- **What you have to do**
Word for word, retype the first line of the records and every following line through the one containing "Given: Click the".

- **Provided material**
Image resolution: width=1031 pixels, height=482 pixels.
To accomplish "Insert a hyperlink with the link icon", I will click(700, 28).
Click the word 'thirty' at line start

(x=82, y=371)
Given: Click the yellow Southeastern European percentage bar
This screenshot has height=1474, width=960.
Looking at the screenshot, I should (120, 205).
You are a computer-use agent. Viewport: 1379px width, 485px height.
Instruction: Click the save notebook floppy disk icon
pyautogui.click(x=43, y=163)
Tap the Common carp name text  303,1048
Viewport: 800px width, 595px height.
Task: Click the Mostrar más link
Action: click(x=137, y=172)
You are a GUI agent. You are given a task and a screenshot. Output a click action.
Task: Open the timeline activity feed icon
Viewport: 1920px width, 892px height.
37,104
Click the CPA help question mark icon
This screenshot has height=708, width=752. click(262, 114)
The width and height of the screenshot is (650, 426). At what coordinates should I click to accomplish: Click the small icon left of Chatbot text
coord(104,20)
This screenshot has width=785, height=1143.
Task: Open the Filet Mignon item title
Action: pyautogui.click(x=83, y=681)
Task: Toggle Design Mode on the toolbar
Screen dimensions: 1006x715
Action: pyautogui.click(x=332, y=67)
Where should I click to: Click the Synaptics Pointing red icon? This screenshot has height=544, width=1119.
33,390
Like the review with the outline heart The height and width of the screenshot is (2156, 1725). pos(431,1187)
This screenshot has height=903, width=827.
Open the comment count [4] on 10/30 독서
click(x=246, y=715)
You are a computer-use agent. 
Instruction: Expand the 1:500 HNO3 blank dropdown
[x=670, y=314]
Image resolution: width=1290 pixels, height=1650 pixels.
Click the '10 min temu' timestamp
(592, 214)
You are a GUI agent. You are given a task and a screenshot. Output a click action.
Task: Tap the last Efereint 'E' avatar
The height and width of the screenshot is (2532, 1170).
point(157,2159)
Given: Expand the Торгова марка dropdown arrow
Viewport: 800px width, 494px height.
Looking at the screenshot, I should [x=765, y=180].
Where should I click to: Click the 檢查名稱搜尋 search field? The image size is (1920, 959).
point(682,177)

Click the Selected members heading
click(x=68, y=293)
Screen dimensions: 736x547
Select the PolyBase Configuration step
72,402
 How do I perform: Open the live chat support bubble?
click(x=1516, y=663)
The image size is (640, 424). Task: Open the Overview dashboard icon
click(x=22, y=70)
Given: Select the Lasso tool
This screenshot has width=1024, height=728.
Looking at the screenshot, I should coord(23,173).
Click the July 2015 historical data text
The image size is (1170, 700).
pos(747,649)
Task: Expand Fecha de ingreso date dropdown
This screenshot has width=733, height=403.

- **Solution for this task**
Image resolution: width=1031 pixels, height=482 pixels.
To accomplish "Insert a hyperlink with the link icon", I will click(700, 28).
Click the word 'thirty' at line start

(x=82, y=371)
Given: Click the yellow Southeastern European percentage bar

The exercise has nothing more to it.